En el pulso que mantienen Xunta y sindicatos por la huelga en Justicia, cada parte esconde su siguiente jugada. Tras la votación de los trabajadores que avalaron de forma masiva (el 66%) una rebaja de las exigencias salariales para facilitar el desbloqueo del conflicto, los sindicatos solicitaron ayer a la Xunta una reunión el lunes para retomar las negociaciones, pero exhortando a los representantes de la Administración a acudir "con una nueva propuesta". Pero el Gobierno gallego no accederá de buenas a primeras. En la respuesta enviada también ayer a los sindicatos, se les advierte que solo habrá reunión si aceptan la última subida salarial llevada a la mesa el pasado lunes, con incrementos mensuales de entre 105 y 135 euros en función de la categoría.

"Si la condición para una nueva reunión es que la Xunta presente una nueva oferta, esta reunión no tiene sentido. No está claro, por tanto, que se celebre", avisa la Vicepresidencia del Gobierno gallego.

La Xunta intenta aprovechar el resultado de la votación del pasado miércoles, cuando el 66% de los 1.400 trabajadores que participaron en la consulta optaron por retomar las negociaciones suavizando las reivindicaciones. Ya no es indispensable exigir una subida salarial mínima de 190 euros, un punto capital en las conversaciones que hicieron que fracasaran las quince reuniones mantenidas hasta ahora para intentar desconvocar una huelga que hoy cumple su 45ª jornada.

"La oferta de la Xunta es conocida. Si los sindicatos quieren seguir hablando del desarrollo de la propuesta que hay sobre la mesa, sí estamos a su disposición", valora Vicepresidencia, que añade que las centrales deben reflexionar sobre el resultado de las votaciones, "en las que los trabajadores dejaron patente que la postura negociadora desarrollada hasta ahora no era la correcta".

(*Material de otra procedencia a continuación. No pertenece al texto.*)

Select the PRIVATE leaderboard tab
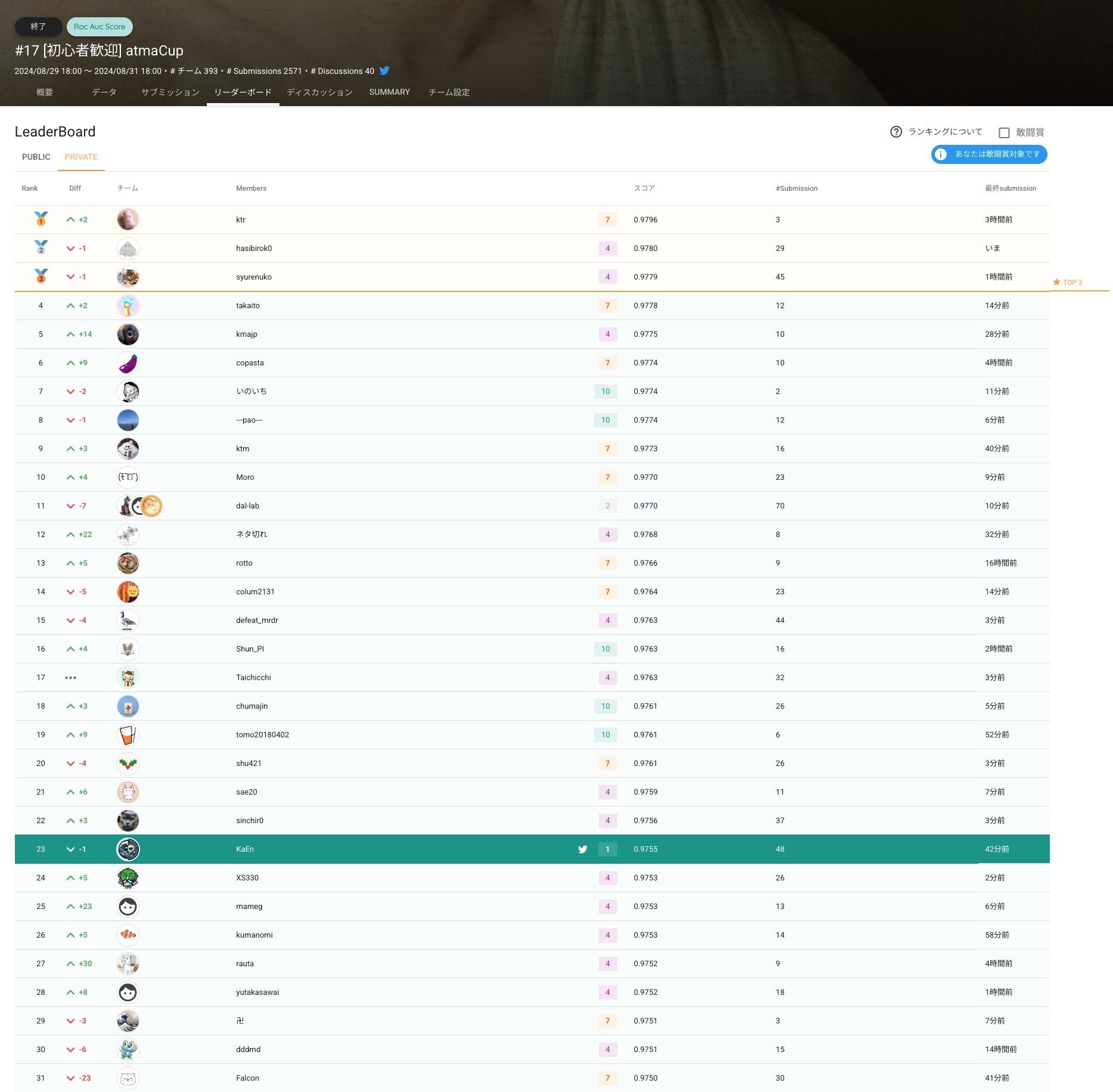The image size is (1113, 1092). coord(81,157)
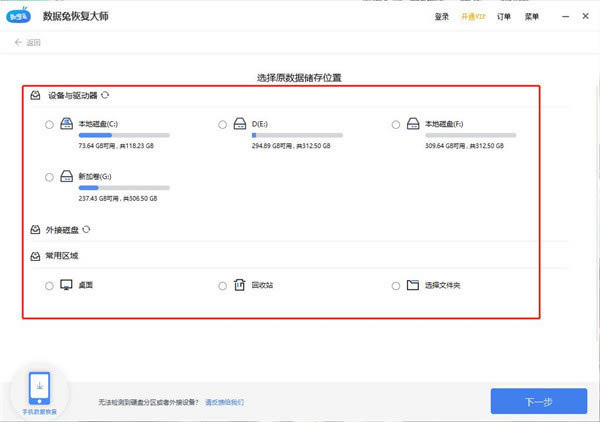Click the 新加卷(G:) drive icon
Image resolution: width=600 pixels, height=422 pixels.
click(x=67, y=176)
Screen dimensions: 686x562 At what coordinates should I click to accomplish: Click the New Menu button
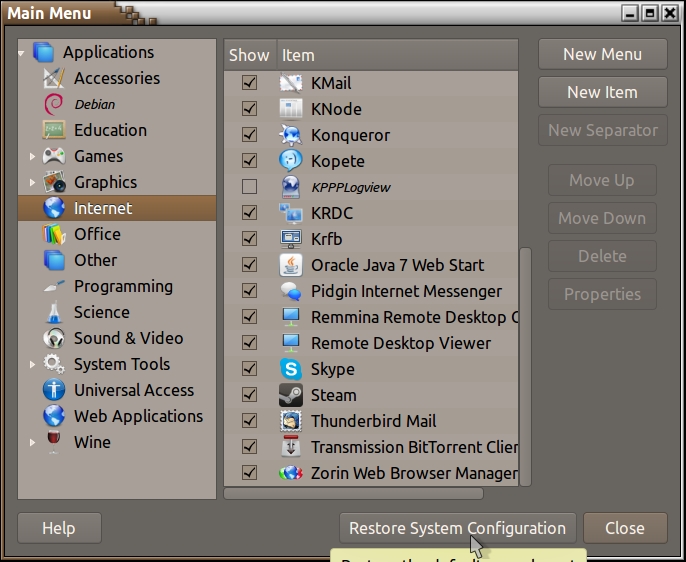click(x=602, y=55)
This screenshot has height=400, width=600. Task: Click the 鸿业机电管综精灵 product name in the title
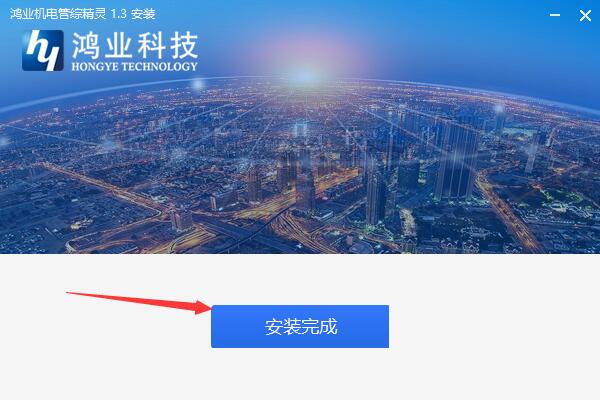(58, 14)
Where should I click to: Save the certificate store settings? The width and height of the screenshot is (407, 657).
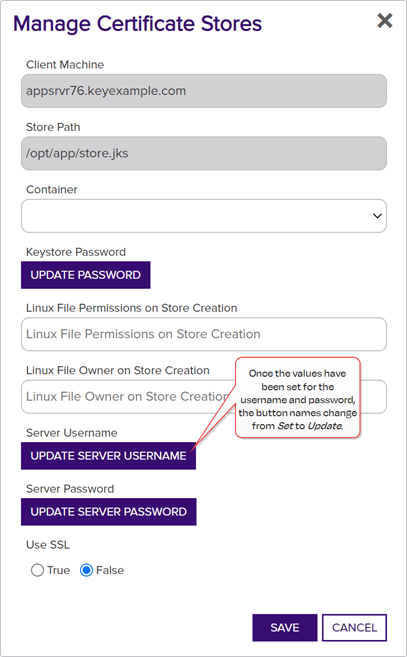285,628
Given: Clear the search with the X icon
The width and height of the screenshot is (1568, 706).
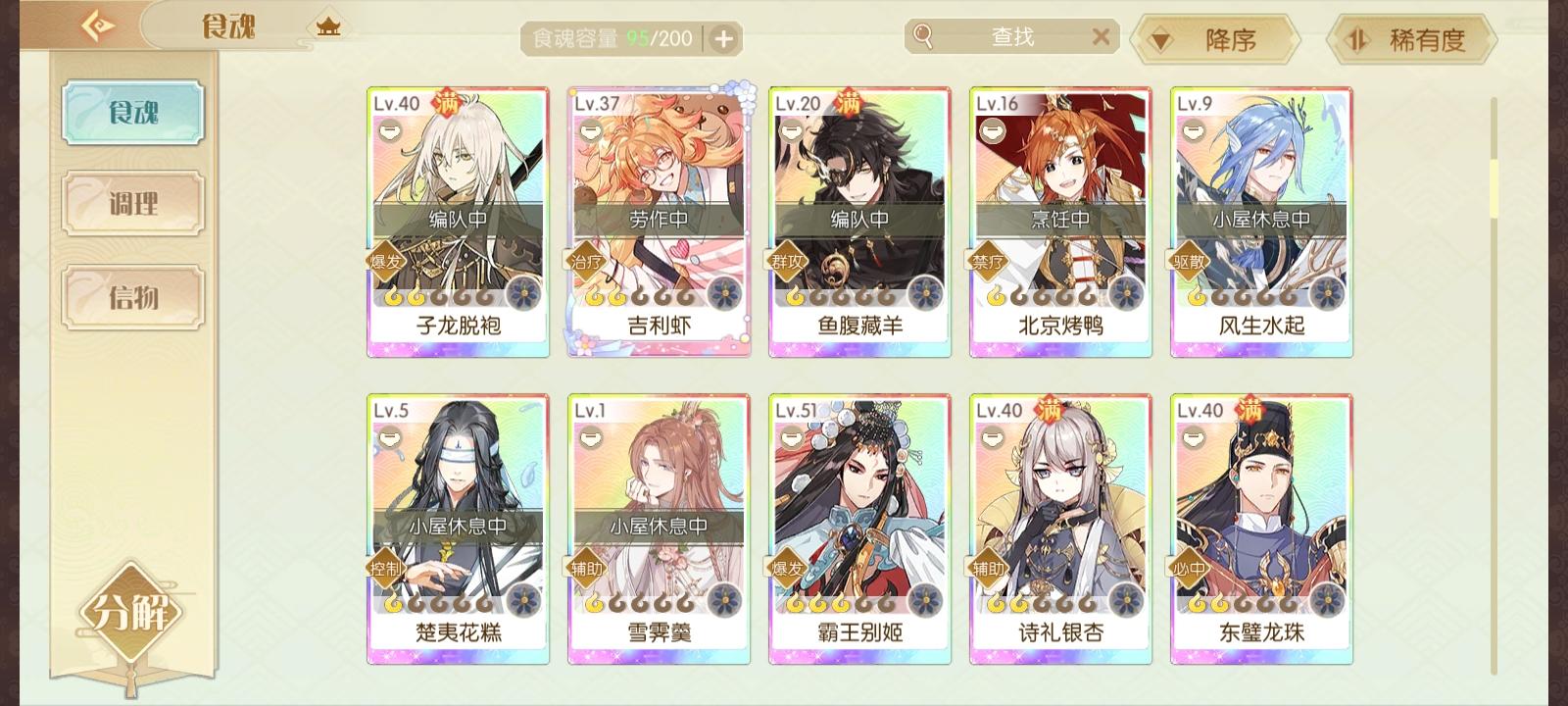Looking at the screenshot, I should coord(1101,36).
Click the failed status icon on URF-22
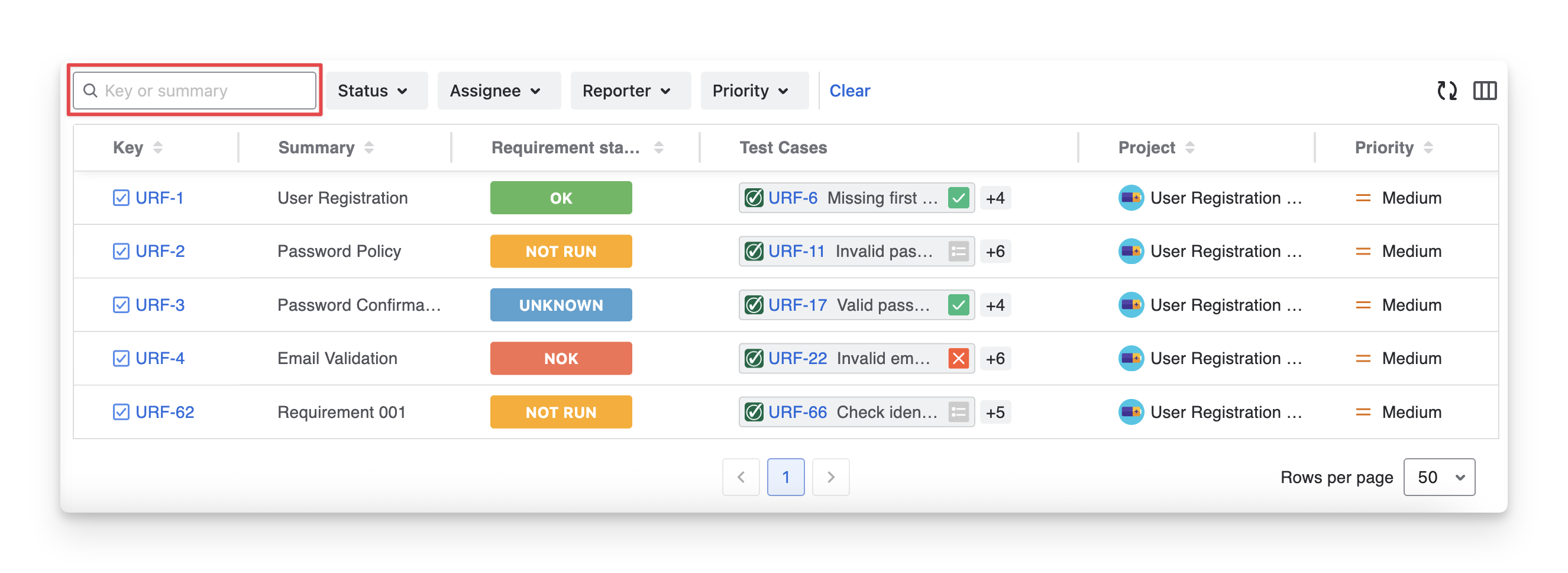The width and height of the screenshot is (1568, 573). point(958,359)
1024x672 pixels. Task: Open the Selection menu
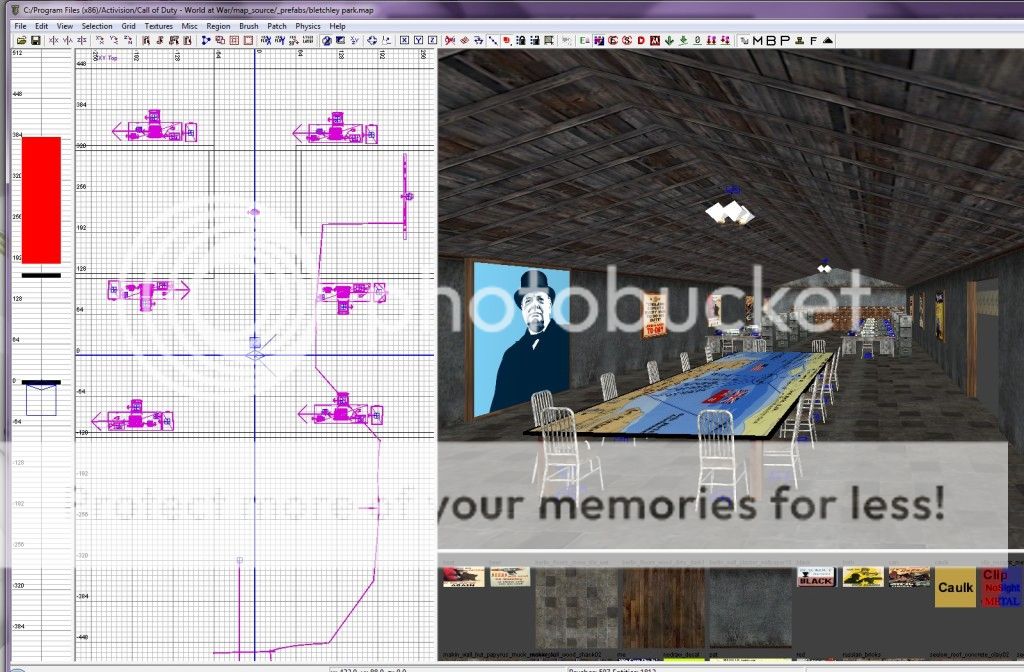pos(97,25)
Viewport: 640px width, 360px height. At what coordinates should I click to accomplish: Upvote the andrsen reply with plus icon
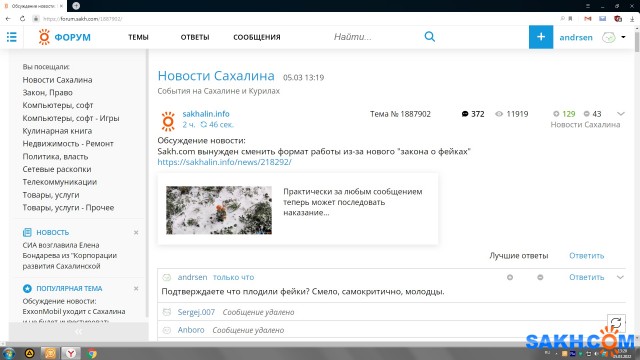510,278
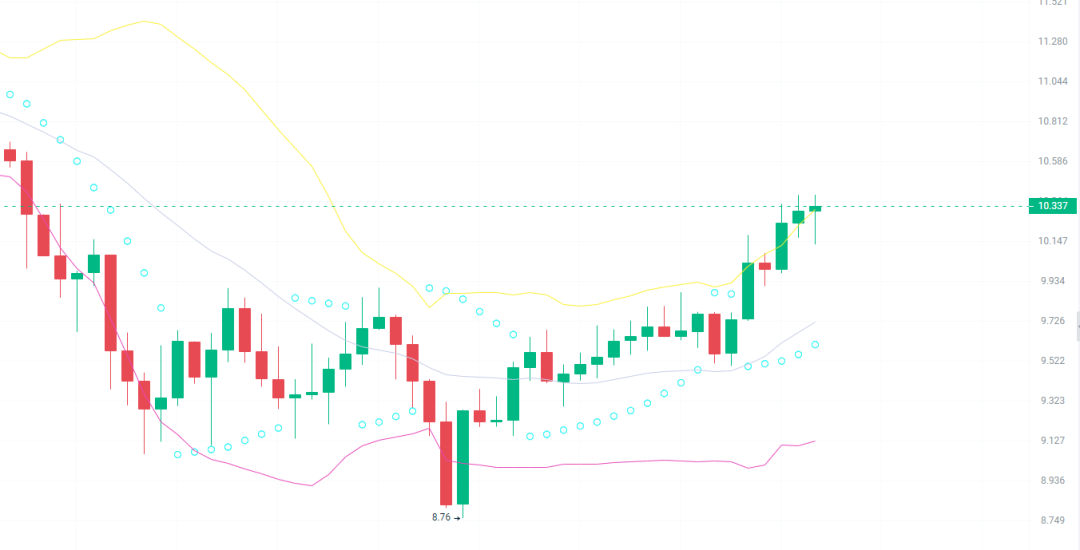This screenshot has height=550, width=1080.
Task: Click the 10.812 price axis label
Action: [1053, 121]
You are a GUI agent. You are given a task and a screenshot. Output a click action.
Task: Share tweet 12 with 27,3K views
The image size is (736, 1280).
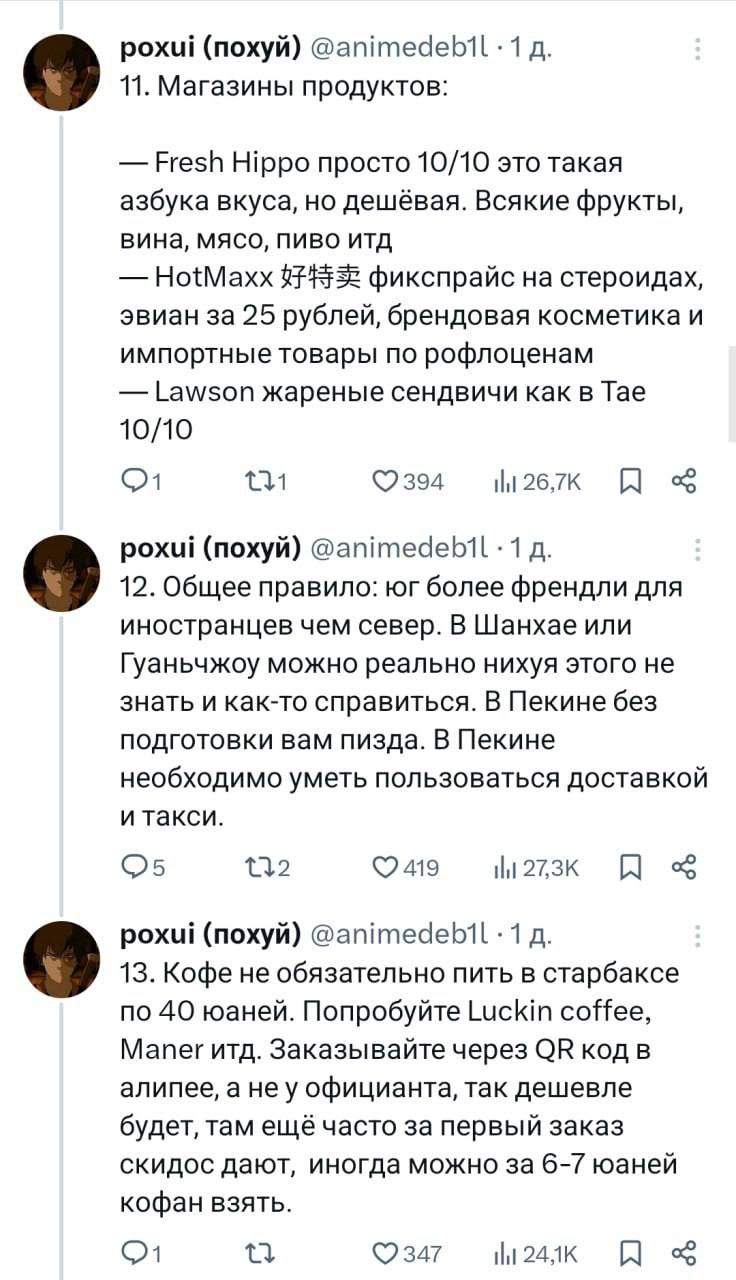(x=684, y=867)
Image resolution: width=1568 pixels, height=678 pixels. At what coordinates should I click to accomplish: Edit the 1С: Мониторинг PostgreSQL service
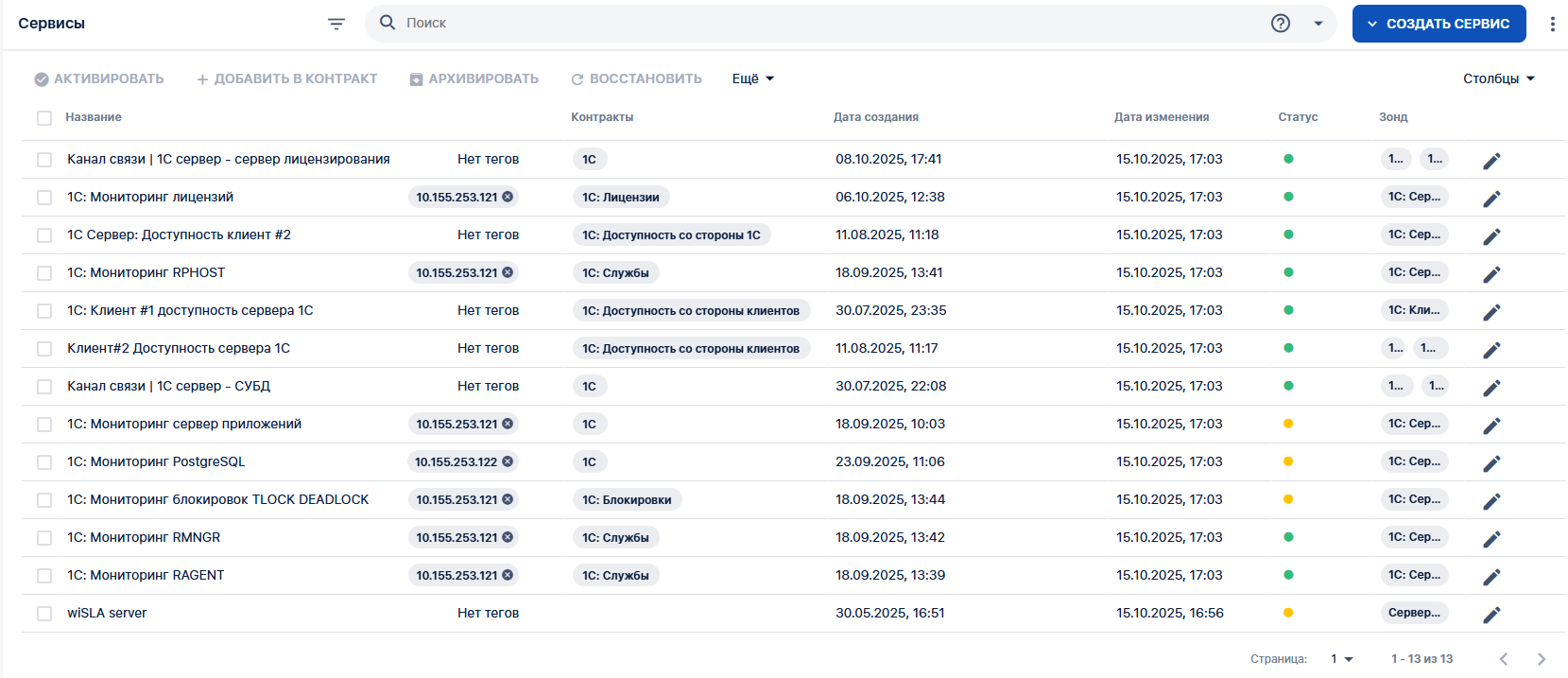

De una nueva subida salarial la Xunta no quiere hablar, pero sí de las condiciones en que esta se podría realizar, bien de forma lineal para todos los empleados o diferenciada en función de la categoría, lo mismo que del calendario para hacer efectivo el incremento de las nóminas.

De la misma forma que la Xunta amenaza de forma velada con no sentarse la mesa, los sindicatos tampoco desvelan hasta dónde están dispuestos a llegar en la flexibilización de sus exigencias salariales.

Por su parte, el presidente de la Xunta, Alberto Núñez Feijóo, instó ayer a los sindicatos a "seguir las instrucciones" de los trabajadores, al entender que "dijeron sí al acuerdo" cuando votaron de forma mayoritaria autorizar una rebaja de las demandas. Feijóo recordó que la Xunta puso en la última reunión la "octava oferta" sobre la mesa, que se concreta en una subida de 135 euros más al mes para los forenses, 133 para los gestores, 108 para los tramitadores y 105 para los de auxilio. Con esta subida y el incremento pactado en Madrid para todos los empleados públicos, destacó, el incremento total por trabajador sería de entre 3.500 y 4.000 euros anuales.